_Data to use:_
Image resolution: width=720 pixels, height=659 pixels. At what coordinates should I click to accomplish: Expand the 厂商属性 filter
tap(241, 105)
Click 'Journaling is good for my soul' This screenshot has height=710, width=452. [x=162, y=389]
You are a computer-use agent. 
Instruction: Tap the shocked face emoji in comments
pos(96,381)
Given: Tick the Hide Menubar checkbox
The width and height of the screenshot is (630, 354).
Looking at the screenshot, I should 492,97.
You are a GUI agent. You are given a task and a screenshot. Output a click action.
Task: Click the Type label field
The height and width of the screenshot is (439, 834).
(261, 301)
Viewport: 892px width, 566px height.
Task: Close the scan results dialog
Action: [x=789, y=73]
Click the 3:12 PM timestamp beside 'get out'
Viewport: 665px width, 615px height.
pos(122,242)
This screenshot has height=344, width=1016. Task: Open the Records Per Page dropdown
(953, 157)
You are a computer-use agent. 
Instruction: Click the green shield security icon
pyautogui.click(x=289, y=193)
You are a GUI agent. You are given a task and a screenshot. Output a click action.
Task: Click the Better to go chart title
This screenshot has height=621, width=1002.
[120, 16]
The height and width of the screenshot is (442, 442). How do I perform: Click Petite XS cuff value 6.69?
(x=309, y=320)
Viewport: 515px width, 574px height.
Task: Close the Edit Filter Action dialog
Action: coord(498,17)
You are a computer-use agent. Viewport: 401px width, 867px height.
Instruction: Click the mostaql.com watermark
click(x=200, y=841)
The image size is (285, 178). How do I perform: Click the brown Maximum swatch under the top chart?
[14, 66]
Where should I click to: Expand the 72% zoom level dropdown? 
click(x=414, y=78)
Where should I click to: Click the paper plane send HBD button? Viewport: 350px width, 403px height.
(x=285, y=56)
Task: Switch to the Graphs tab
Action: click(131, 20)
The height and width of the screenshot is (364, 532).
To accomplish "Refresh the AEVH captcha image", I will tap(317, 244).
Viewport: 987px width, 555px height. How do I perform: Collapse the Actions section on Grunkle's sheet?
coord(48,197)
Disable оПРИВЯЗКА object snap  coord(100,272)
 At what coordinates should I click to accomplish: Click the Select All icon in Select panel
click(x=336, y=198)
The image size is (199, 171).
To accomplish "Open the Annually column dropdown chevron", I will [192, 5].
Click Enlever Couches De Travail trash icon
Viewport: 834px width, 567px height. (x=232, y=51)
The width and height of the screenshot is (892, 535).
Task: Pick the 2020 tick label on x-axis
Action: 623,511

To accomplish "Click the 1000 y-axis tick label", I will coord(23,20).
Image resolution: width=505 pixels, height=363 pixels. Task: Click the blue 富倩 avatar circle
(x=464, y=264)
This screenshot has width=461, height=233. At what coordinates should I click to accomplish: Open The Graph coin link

_Goal of the exercise:_
Copy out each line of the listing that holds the string "will".

_Result for this task:_
To accomplish "Refresh the AEVH captcha image", I will tap(317, 244).
To accomplish "Open the Annually column dropdown chevron", I will [192, 5].
To accomplish "Click the 1000 y-axis tick label", I will coord(23,20).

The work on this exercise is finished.